What do English teachers need to know about grammar? part 2

An amazing trip down memory lane from Mom of 4:

When I was at my flagship state college, in the 60s, every English major in the College of Arts and Sciences had to earn at least a B in (1) Structure of the English Language and (2) Stylistics, in that order. The professor was outstanding, demanding – I had her for another class – and widely considered to be the toughest grader in the department. I don’t think re-taking the class was possible, and I had a number of English major friends. I do know that many prospective majors bolted to the ed school, over the requirement. The ed school required neither class, although some of the top students did take Structure.

Back in the 80s, my younger kids had a new grad (different state flagship) who practically boasted – as an English teacher – that she had never diagrammed a sentence and thought it both useless and ridiculous. She might have been a better writer if she had; I was tempted to correct her communications and send them back, and my major was not even in the humanities. I spent a lot of time supervising my kids’s work…

Structure of English and Stylistics — brilliant ! I so wish I could have taken that sequence myself.

I wish I could take it now, actually. 

I’m guessing Coursera isn’t going to have it . . . 


Nope. Nothing at Coursera. No Structure of English, no Stylistics. Although I can create a grammar portfolio if I sign up for a 3-course sequence culminating in “Advanced Grammar & Punctuation

If you have taken the three courses in this specialization, you have learned a lot of grammar in the past few months. This will be a big help to your studies or your career. This project will help you process what you’ve learned and help you remember it forever. In this course, you will create a grammar portfolio of the difficult or interesting English grammatical structures that you studied in the previous courses. 

Sounds like a good time.

(Is there any form of higher learning for which a portfolio is not appropriate? I’m asking.) 

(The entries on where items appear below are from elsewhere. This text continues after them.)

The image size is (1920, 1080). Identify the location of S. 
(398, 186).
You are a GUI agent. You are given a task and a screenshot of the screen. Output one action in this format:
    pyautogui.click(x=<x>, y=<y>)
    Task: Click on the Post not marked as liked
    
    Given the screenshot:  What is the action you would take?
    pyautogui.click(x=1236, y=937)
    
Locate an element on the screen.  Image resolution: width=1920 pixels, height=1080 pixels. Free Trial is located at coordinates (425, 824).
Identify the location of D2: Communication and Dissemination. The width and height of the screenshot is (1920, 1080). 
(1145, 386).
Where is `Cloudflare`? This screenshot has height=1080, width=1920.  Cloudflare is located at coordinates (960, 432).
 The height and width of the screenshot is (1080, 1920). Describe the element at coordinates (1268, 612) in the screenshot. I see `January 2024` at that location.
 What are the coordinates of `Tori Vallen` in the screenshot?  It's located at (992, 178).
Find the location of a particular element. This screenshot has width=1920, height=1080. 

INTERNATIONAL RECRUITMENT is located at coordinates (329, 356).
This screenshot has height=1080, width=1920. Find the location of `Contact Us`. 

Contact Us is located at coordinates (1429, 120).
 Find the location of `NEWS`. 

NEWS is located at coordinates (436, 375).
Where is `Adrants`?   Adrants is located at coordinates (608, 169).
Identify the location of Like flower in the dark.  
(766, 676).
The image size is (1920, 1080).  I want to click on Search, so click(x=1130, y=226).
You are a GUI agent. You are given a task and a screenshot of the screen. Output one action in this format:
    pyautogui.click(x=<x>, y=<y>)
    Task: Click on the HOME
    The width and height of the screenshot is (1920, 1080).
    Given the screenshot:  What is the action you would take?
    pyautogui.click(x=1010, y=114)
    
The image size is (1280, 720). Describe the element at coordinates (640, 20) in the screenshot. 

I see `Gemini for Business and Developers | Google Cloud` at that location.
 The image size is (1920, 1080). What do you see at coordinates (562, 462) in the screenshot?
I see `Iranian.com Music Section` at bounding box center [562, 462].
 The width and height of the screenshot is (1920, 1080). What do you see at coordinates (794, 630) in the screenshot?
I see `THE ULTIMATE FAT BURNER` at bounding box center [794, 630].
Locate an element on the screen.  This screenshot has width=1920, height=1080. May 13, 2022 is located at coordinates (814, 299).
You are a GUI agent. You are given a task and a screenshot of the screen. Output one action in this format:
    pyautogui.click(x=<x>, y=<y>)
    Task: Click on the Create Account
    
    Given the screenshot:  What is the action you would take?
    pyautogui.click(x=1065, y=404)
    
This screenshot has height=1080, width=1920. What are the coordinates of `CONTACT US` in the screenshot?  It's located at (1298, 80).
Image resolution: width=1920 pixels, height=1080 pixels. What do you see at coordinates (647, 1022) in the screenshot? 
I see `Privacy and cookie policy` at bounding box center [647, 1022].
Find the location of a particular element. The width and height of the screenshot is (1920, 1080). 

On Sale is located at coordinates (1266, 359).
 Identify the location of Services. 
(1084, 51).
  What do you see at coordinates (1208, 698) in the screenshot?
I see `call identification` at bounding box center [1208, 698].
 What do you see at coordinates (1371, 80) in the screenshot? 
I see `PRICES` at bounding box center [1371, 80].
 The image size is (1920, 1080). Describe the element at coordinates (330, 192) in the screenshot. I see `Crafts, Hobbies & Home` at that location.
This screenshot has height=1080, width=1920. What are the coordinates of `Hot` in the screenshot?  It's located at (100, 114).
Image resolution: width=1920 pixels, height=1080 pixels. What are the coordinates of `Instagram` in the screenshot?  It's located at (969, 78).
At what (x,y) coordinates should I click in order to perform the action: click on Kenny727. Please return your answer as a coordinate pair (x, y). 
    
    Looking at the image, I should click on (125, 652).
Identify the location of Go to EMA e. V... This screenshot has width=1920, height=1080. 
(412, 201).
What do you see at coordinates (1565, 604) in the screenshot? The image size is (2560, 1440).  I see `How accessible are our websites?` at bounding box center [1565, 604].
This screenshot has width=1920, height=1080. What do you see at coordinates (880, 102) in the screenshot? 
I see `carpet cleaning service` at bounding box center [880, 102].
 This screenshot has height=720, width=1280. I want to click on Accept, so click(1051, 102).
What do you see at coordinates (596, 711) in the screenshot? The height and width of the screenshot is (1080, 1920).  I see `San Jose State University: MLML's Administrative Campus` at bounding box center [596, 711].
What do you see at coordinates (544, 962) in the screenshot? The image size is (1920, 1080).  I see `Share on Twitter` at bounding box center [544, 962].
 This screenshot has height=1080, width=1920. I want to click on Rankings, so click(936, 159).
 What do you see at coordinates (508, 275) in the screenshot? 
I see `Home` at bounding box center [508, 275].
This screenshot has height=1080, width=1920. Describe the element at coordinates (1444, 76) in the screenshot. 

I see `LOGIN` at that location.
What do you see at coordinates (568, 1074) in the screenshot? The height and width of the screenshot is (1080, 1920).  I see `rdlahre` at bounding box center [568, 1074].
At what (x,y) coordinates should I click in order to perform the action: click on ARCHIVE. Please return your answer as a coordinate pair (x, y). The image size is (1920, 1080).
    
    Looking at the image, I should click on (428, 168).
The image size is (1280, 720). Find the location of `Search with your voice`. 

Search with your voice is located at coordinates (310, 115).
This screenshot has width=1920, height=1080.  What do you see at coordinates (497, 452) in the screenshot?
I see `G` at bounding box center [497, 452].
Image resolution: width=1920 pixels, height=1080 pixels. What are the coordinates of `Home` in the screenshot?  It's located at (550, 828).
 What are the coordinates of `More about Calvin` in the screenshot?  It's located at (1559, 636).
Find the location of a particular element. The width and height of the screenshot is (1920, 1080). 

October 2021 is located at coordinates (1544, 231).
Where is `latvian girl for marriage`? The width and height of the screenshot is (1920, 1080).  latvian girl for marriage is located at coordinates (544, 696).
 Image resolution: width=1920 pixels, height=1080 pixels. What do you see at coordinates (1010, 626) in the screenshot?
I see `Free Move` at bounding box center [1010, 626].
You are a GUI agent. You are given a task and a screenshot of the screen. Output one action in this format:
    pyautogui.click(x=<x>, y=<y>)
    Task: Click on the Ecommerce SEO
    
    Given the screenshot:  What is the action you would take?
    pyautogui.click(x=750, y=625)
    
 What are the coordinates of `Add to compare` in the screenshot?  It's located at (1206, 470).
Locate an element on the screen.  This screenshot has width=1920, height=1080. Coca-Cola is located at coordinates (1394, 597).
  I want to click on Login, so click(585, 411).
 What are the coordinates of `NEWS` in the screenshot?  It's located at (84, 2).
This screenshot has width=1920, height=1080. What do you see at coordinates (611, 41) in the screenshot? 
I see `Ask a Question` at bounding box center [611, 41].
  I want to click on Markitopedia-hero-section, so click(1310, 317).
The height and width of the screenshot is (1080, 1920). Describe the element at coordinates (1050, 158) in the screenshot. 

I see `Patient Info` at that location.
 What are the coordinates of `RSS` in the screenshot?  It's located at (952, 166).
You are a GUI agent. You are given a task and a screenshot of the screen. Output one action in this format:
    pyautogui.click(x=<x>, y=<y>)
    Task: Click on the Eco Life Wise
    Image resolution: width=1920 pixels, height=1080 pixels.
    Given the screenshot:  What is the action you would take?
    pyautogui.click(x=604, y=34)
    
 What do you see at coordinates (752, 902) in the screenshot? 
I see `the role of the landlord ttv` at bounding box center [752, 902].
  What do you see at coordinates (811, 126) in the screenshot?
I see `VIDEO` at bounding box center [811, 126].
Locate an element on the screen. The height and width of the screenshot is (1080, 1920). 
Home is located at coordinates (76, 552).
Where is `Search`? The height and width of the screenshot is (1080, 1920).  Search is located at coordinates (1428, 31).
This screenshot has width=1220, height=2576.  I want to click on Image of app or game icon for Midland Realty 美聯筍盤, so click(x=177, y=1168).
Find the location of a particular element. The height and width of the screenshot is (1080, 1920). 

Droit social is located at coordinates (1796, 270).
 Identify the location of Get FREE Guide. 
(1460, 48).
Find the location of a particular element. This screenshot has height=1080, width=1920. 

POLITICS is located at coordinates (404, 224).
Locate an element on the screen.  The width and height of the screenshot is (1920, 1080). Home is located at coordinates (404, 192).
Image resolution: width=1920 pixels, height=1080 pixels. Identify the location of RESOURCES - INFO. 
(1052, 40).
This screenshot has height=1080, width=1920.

I’ve become a huge fan of sentence diagramming, which has never been properly studied as far as I can tell. I would bet a modest sum of money diagramming helps writing and reading both. 

7 thoughts on “What do English teachers need to know about grammar? part 2

  1. Try reading Susan Wise Bauer on reading and writing and diagramming. She says that if a sentence doesn’t make sense and the student can’t figure out why, diagramming it out will point out the problem — whatever the problem is, it won’t go on the diagram. Of course, this means you have to actually know how to diagram in the first place! I’ve found that SWB has some original and useful ideas about teaching writing to kids. She breaks it down into skills that can be introduced and practiced one at a time.

    Liked by 1 person

  2. How about edX? The syllabus for English Grammar and Style lists:
    * what grammar is and why it matters; writing standard English; and how words work.
    * parts of speech and word classes; structure and patterns of sentences, phrases, and clauses; and common sentence-level problems.
    * finite and non-finite verbs: linking verbs, auxiliary verbs, transitive and intransitive verbs, verb phrases, phrasal verbs, verbal phrases, infinitives, participles, and gerunds; tense, mood, and voice of verbs.
    * form and function of nouns: noun strings and nominalisations; form and function of pronouns, and problems with pronouns.
    * form, function, and use of adjectives including the ‘Royal Order of Adjectives’ and degrees of comparison. Adjectival sequencing, punctuation, and determiners will also be discussed.
    * form, function, degrees of comparison, and placement of adverbs; intensifiers; and weasels.
    * how prepositions function and problems with prepositions. We’ll also look at paragraph development and cohesive ties.
    * the main punctuation marks, punctuation problems, and other punctuation marks.

    I don’t see “diagramming,” but this looks pretty good.

    There’s also Udemy.

    Liked by 1 person

  3. I did three years of diagramming with each of my kids, and I found it was particularly useful for my dyslexic. I mean, a visual representation of a sentence! He was good at it.